In 20 states, medical marijuana is legal in some form. Not all of them have programs up and running, but the legislation is there. While not all states or individuals support marijuana legalization, one recent poll from the Huffington Post and YouGov indicates an overwhelming majority of Americans, including those in states where medical marijuana is a no-no, want it approved for medicinal use. And more than half think it should be legalized completely nationwide.
The poll, which can be seen here, was conducted Feb. 13-14, surveyed 1,000 US adults, and has a margin of error of 3.8%.
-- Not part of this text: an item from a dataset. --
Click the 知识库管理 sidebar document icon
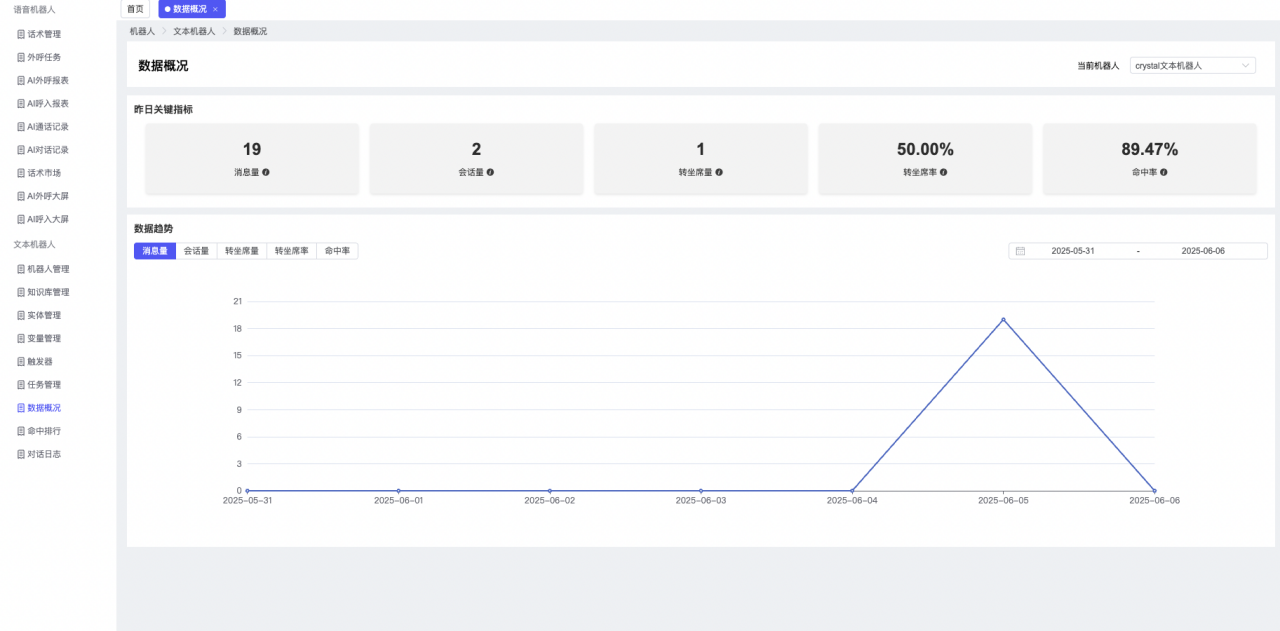This screenshot has width=1280, height=631. (21, 292)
- 70% favor medical marijuana and only 17% oppose it
- 51% favor marijuana legalization and 34% oppose
- In states where medical marijuana is not legal, two-thirds want it legalized
- In states where medical marijuana is legal, 64% want lawmakers to do away with prohibition altogether
- In states where recreational marijuana is legal (Colo. and Wash.), 79% are happy with how the law stands
The poll revealed not everyone is well-informed on the issue, however. Some 13 percent responded that pot was legal in their state, when less than 4 percent of respondents lived in Colorado or Washington. Another 11% said they were unsure on the status of marijuana in their state.
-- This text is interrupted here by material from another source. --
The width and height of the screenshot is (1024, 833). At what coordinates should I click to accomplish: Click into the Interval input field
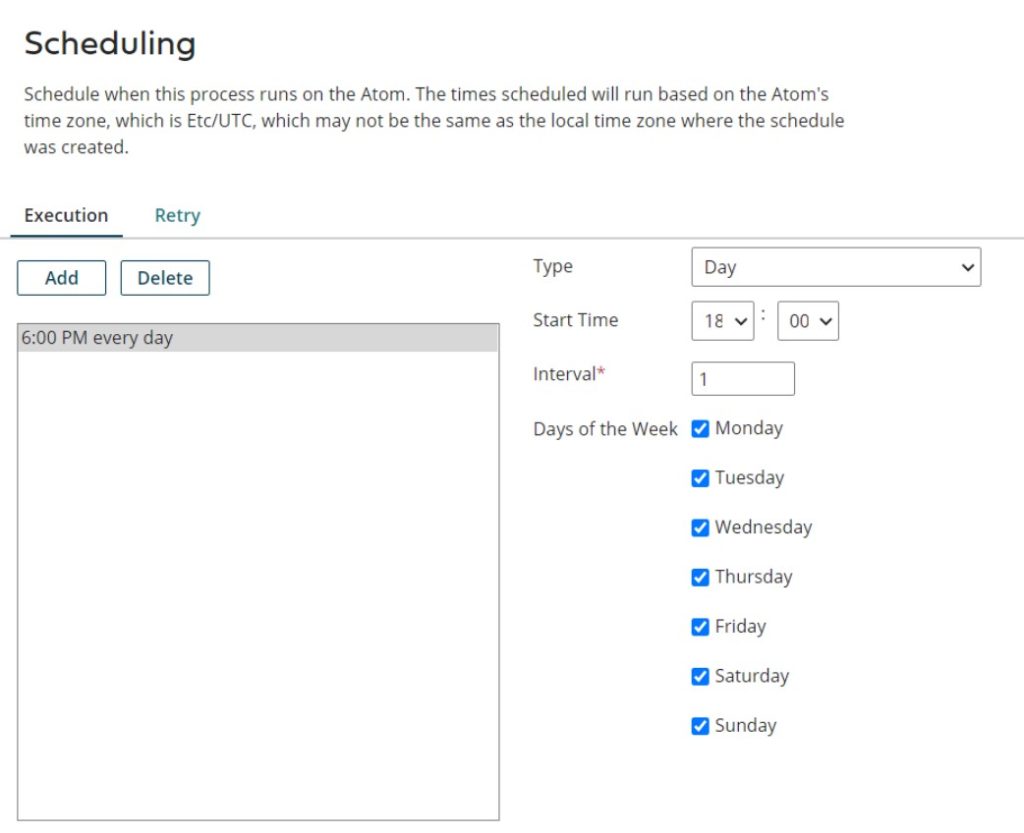[x=742, y=379]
Part of this confusion could be a matter of wording. Many people mistakenly believe that the “decriminalization” of marijuana is the same as “legalization”, which simply isn’t true. Several states have decriminalized pot possession. This means those found in possession will be fined instead of facing jail time—it’s treated as an infraction, like a parking ticket. Only Colorado and Washington have legalized the recreational use and possession of marijuana.
Political parties did seem to have some role in the responses to the poll. Sixty-two percent of democrats and 52 percent of independents want legalization, but only 32% of republicans agree.
However, when it comes to medical marijuana, everyone is closer to agreement—with 79 percent of democrats, 71 percent of independents, and 59 percent of republicans favoring medical marijuana programs.
The poll, and others like it, suggests the majority of Americans recognize there are medical benefits to the plant we commonly know as marijuana. And I’d be willing to bet that the number of supporters would go up dramatically once the stigma surrounding marijuana has been evaporated – once (mainly older) individuals become privy to the plant’s medicinal value.
The federal government doesn’t agree, however, choosing to keep it classified as a Schedule I substance, a designation that means the “drug” has no valid medical use.
As attitudes and laws continue to change, perhaps the federal government will have no choice but to wise up to the will of the people.